Guest Post: Jose Padilla and the Rule of Law – Recalling Recent History
The following is a guest post kindly contributed by David P. Forsythe, emeritus professor at the University of Nebraska-Lincoln.
This week the US appellate court for the 9th circuit held that John Yoo, primary author of several ‘torture memos’ for the George W. Bush Justice Department after 9/11, could not be sued by Jose Padilla who had been treated harshly in a South Carolina military prison as an alleged unlawful enemy combatant. Padilla, a dual national and US citizen, was held in prolonged solitary confinement – without habeas corpus and access to legal counsel – and otherwise mistreated to the point that even his military jailers recognized the serious deterioration of his mental health. Yet the judges of the 9th Circuit refused to grant him legal relief. So much for the canard that the 9th circuit, sitting in ‘The Peoples Republic of San Francisco,’ is the most liberal court in the country and out of step with other legal judgments.
This is but one in a series of judicial opinions in which various US courts have declined to protect the rights of suspected terrorists under national and international law, have refused to grapple seriously with the US practice of torture, and have failed to systematically reign in an over reaching Executive authority – despite one or two rare cases to the contrary.
A couple of points are worth recalling. First, when interviewing prisoners transferred from the CIA secret prisons in 2006, the International Committee of the Red Cross (ICRC) concluded some had been tortured. Contrary to some allegations, the ICRC is credible and cautious and the most respected inspector of prisons around the world, and has been since the First World War. It does not lightly conclude that torture has been committed. On a regular basis, both American political parties support financial contributions to the ICRC, such is its reputation as the ‘gold standard’ of humanitarian action.

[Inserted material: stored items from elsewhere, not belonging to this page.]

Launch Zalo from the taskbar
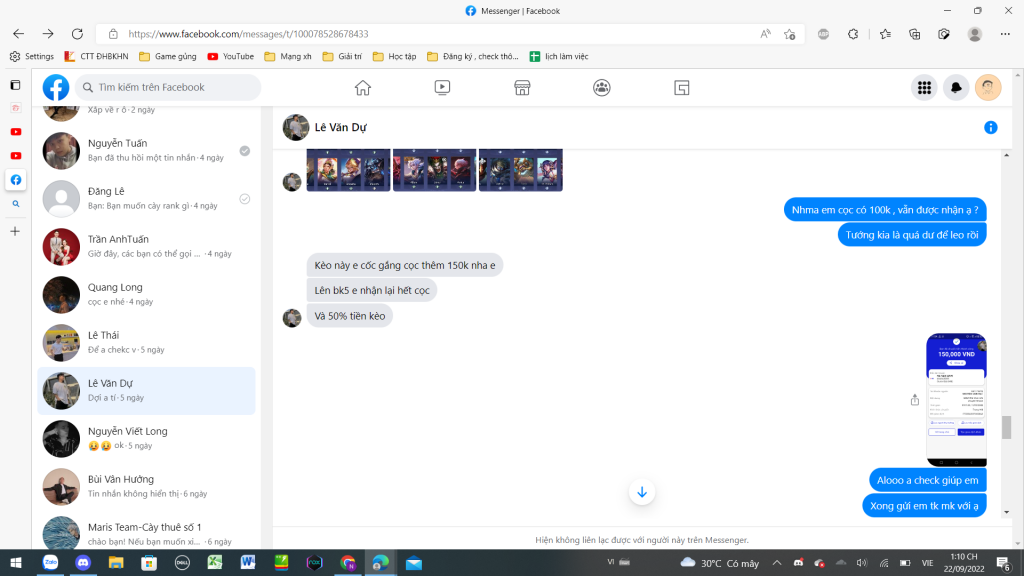The height and width of the screenshot is (576, 1024). coord(50,563)
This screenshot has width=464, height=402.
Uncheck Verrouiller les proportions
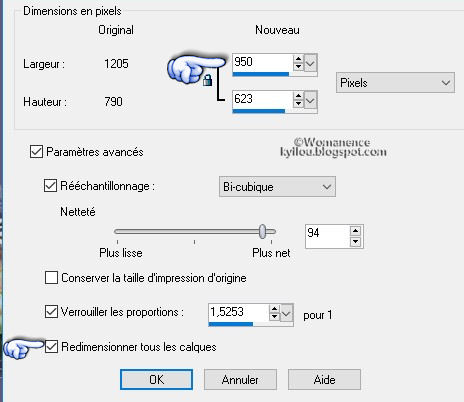pyautogui.click(x=51, y=312)
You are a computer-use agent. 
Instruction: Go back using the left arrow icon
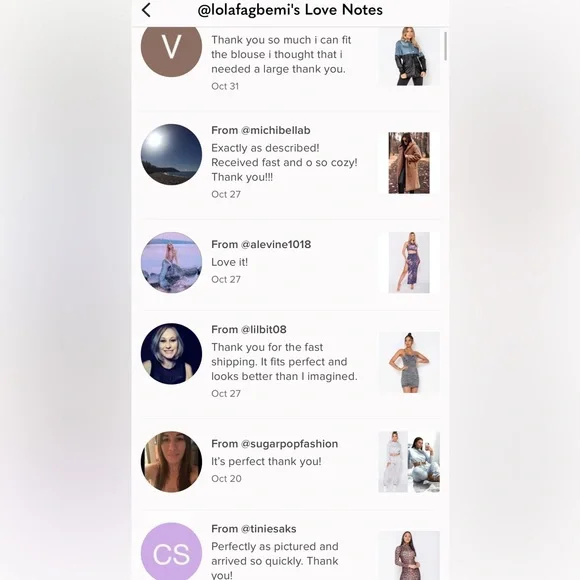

Second, a US official concluded that Mohamed al-Qatani, a suspected terrorist involved in the 9/11 plot, had been tortured at Guantanamo and therefore could not be tried, even in a military commission. A US Army report (the Schmidt report), looking at the same interrogation, recommended that the Gitmo commander, Lt. Gen. Geoffrey Miller, should be sanctioned for improper control of that process. That Bush officials ignored this report does not undermine its integrity.
So while some former Bush officials and former CIA officials continue to argue that US ‘enhanced interrogation techniques’ did not rise to the level of torture, several other respected authorities, some of them American, beg to differ.
In the Padilla case, a US citizen was stripped of his constitutional rights by Executive decision. There is absolutely nothing in the 2001 Authorization to Use Military Force indicating that Congress intended to authorize this kind of sweeping and pernicious grant of legal authority to the President. After 9/11 there were numerous cases of mistakenidentity and wrongful abuse of prisoners, with the Maher Arar (Canadian citizen) andKhaled al-Masri (German legal resident) cases being only two of many. Both were tortured, the first by the Syrians with US complicity, and the second by Americans. Yet the 9th Circuit avoided all these issues that were resurrected, directly or indirectly, by the Padilla case.
Padilla of yesteryear could be any US citizen tomorrow – stripped of constitutional protections, abused and then finally put into the criminal justice system to face a differentset of charges with allegations of being an unlawful enemy combatant simply dropped at the discretion of the Executive. Moreover, a growing body of scientific evidence supports the contention that prolonged solitary confinement per se creates mental anguish and deterioration—severe mental pain in legal terminology.
Yet the Obama Administration simply ‘moves on,’ ‘looks forward,’ and refuses to address many if not most of the problems associated with the ‘enhanced interrogation techniques’ of the past. At the same time, in the UN Human Rights Council, the Obama team recently pressed Sri Lanka to do what Washington refuses to do itself, namely to address seriously allegations of violations of human rights and humanitarian law (aka laws of war) stemming from past conflicts. In Washington, past illegal action is ignored while double standards are blatantly advanced.
Given these political signals from a supposedly progressive or liberal Administration, it is perhaps not surprising that even the 9th Circuit continues the national tradition of judicial deference to the Executive in most alleged national security cases. It can be unfortunately recalled that the US Supreme Court approved the arbitrary detention of many Japanese legal residents and Japanese-American citizens during World War Two, and the loss of their private property, for which the Congress apologized and paid reparations some 40 years later.
Once again a US court has taken the wrong path. Padilla was not innocent of material support for terrorism. But who can say which innocent American will be victimized, and tortured, in the future?
David P. Forsythe, emeritus professor at the University of Nebraska-Lincoln, is the author of The Politics of Prisoner Abuse: The United States and Enemy Prisoners after 9/11(Cambridge University Press, 2011).